Hey Chris, you can use ARCA or EDGX to get paid, but you have to add liquidity not remove, both ECN's pays for adding liquidity. I'm not sure if it works that way for retail though, i'm trading for a prop firm and that's how it works but you should check that with your broker. A quick advise for the thread, try to add how many shares you buy/sell per trade, that gets a better a understading of what you're doing. Keep it up!
Hey Chris....just wondering if your firm has a loss limit for the day? Also, how many tickets and trades are you taking a day on average?
Yo Shan, My firm does have a loss limit. It''s 500 per day. Whatever trade puts you over 500, even if it comes back below it, you are only allowed to close positions for the rest of the day. Right now I'm halting trading until I further refine my plan. But before I stopped, like last week, I was trading 300-500 share lots maybe 4 or 5 times a day. I read somewhere a while ago that studies were done and the most successful traders were either taking hundreds of trades a day (the high frequency guys' algos) or they were only taking between 3-5 trades per day. I assume those guys are keeping their trading to a minimum and only take the best setups. EDIT: Also, if I choose to, I can set a smaller daily loss limit than 500.

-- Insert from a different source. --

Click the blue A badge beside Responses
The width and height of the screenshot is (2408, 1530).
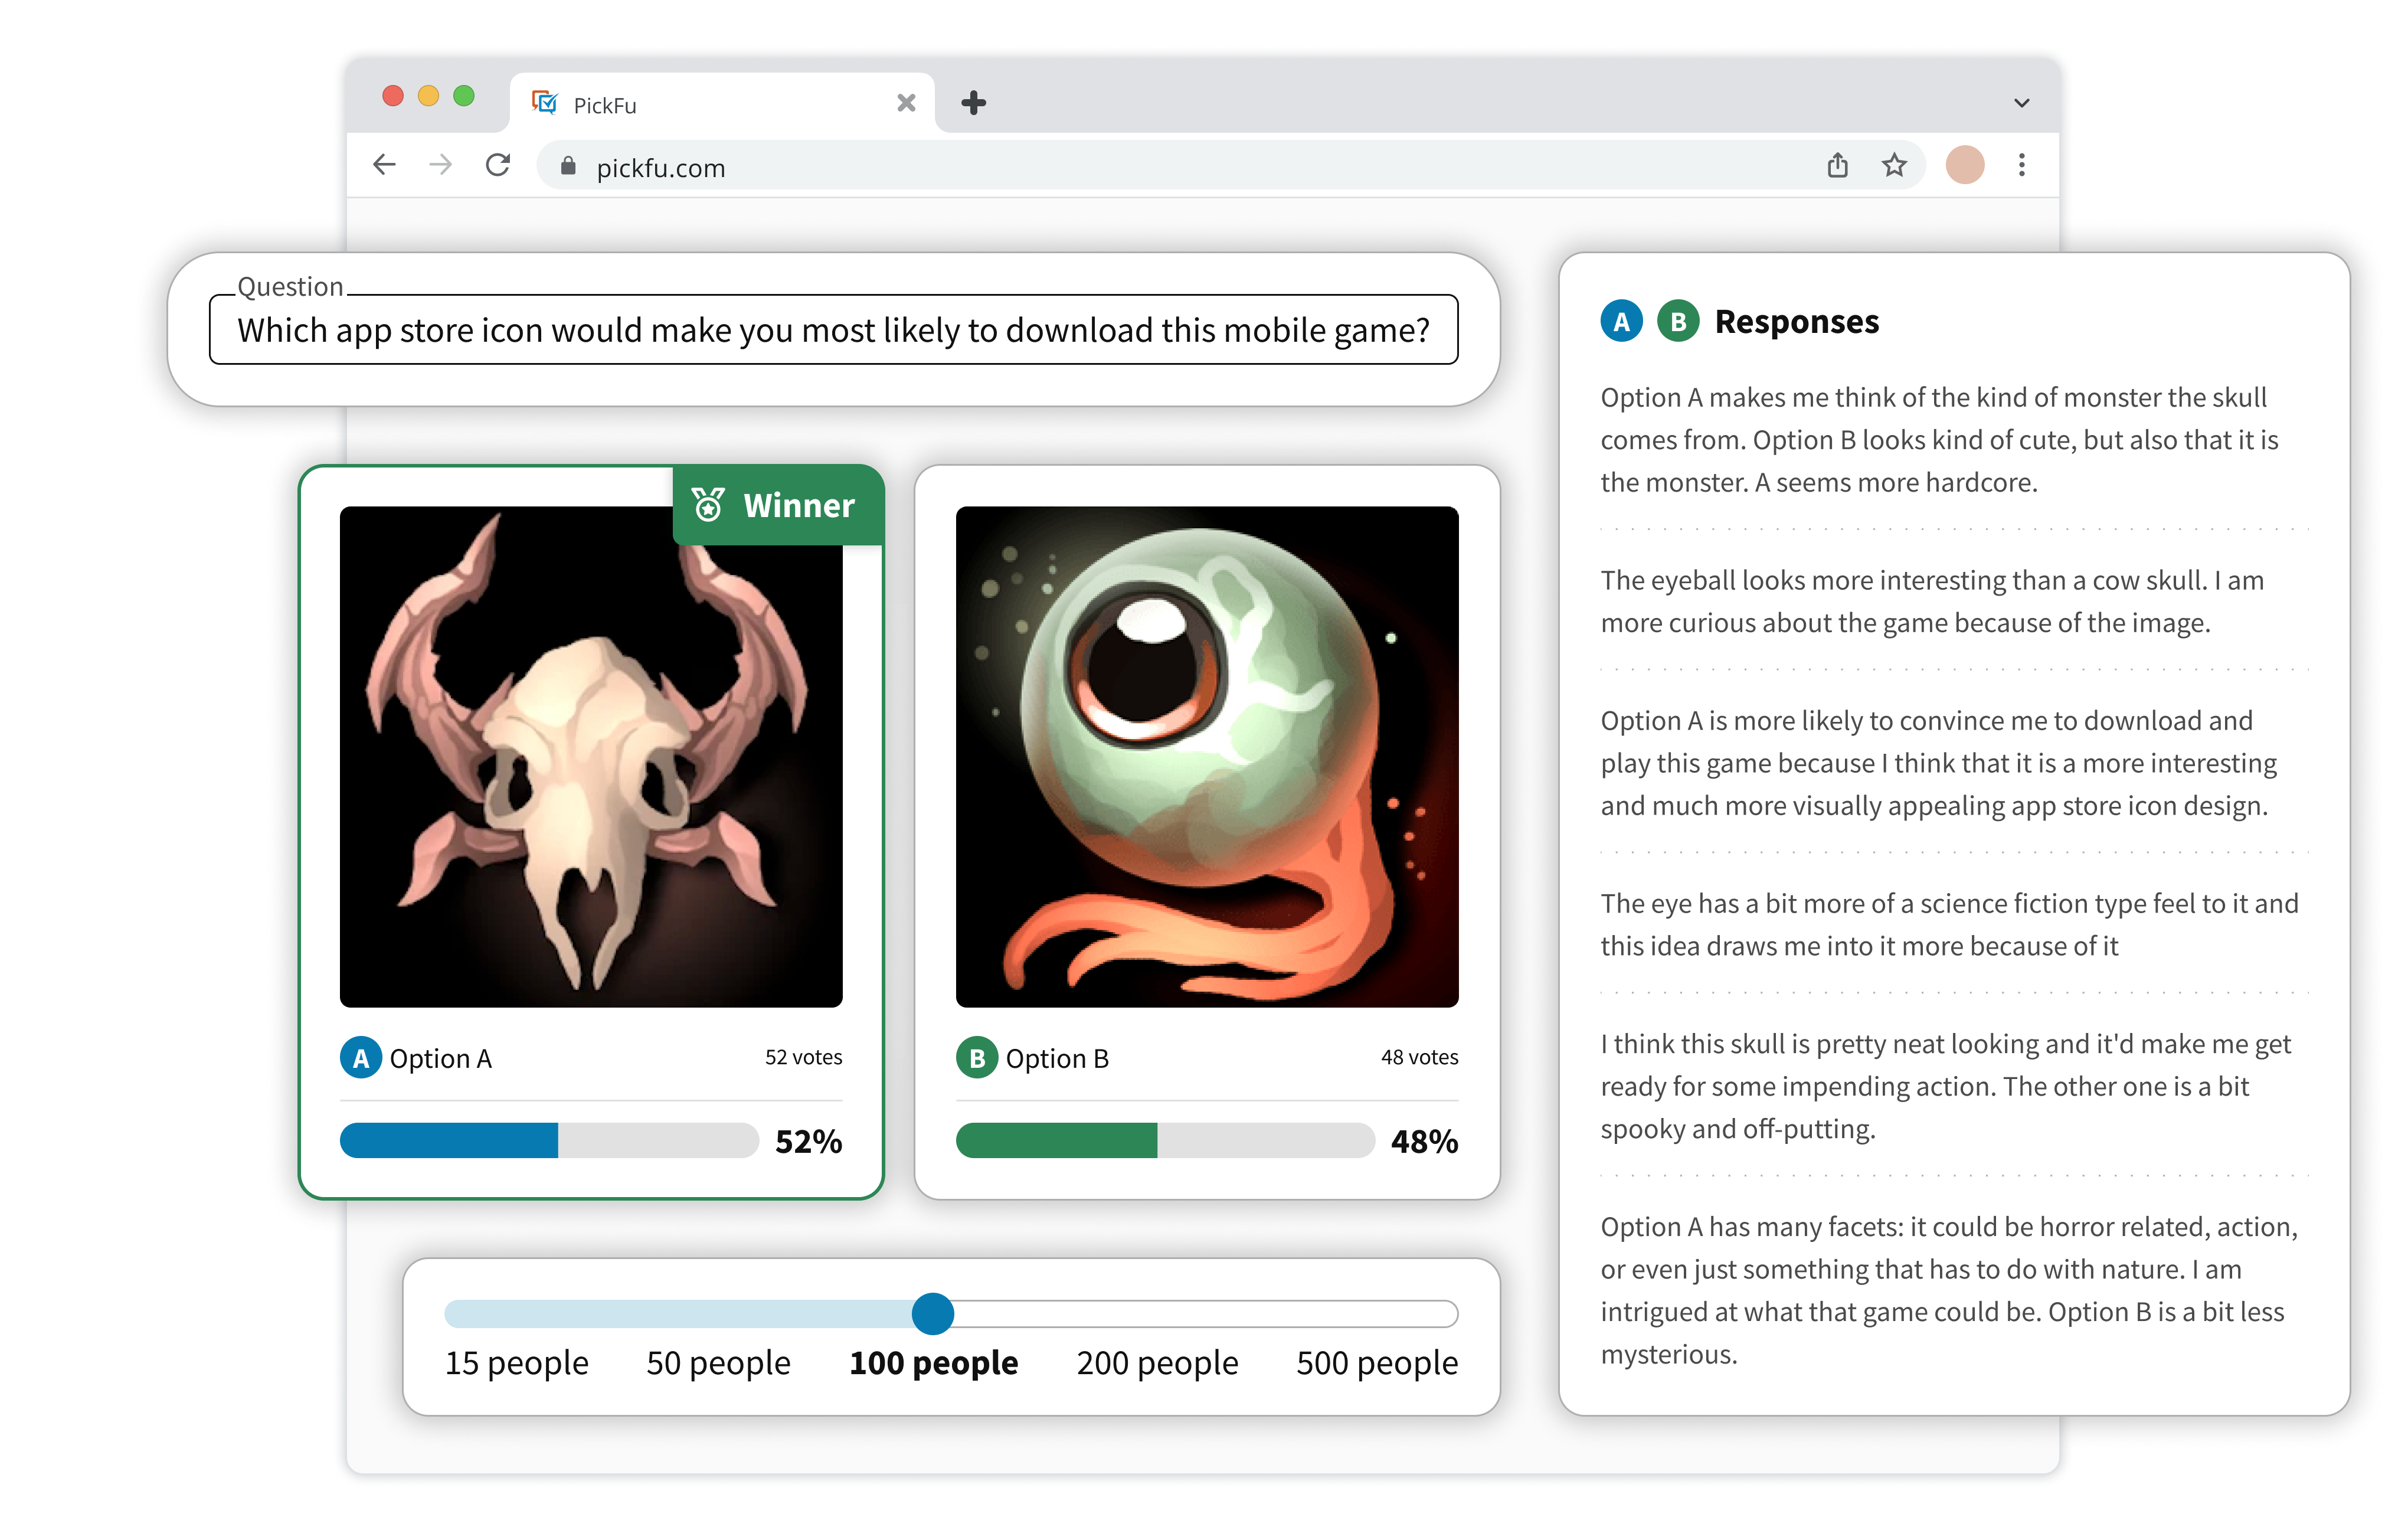1621,321
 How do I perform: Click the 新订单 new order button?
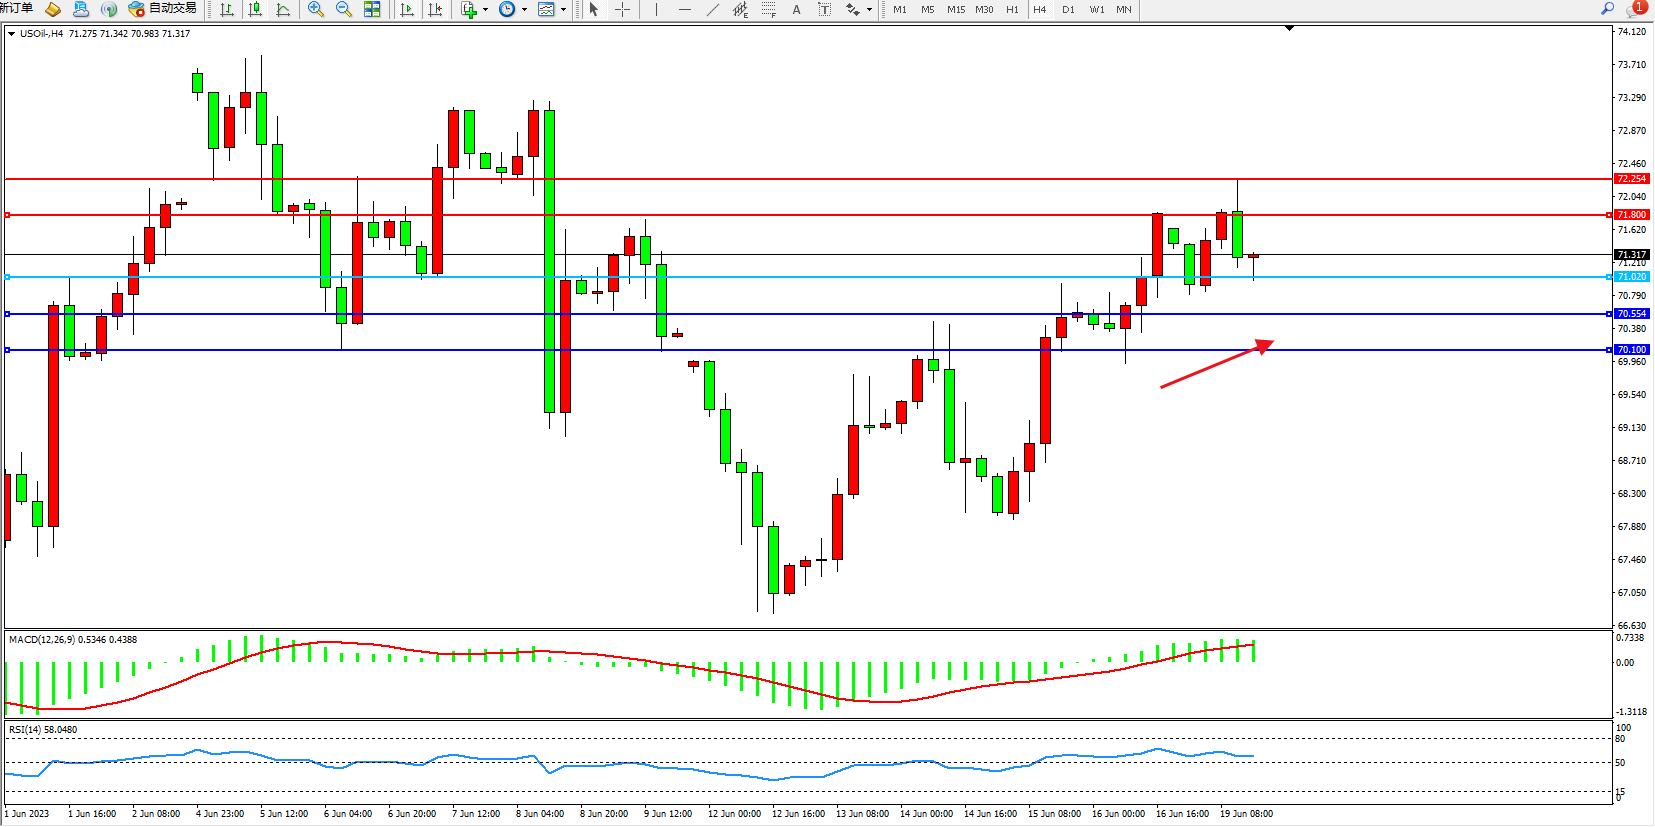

Chris, That is a high loss limit...well relative to your account size it might not be? How big is your account? I have a 10k account and have a loss limit of $100. I've been trading for the past couple weeks and only trading 100 shares at a time lol. Every trader that I talked to that trades equities at my firm and other firm's all told me to keep my size really small enough to last in the game until I am good enough!
Hey Shan, It's good that you're trading in very small size. I have a $7500 account for now. I agree it is a high loss relative to my account size however, up to this point, I've been grateful I haven't had tighter restrictions because no one is preventing me from feeling the pain that comes with losing money. So, I look at it like it's helping me change!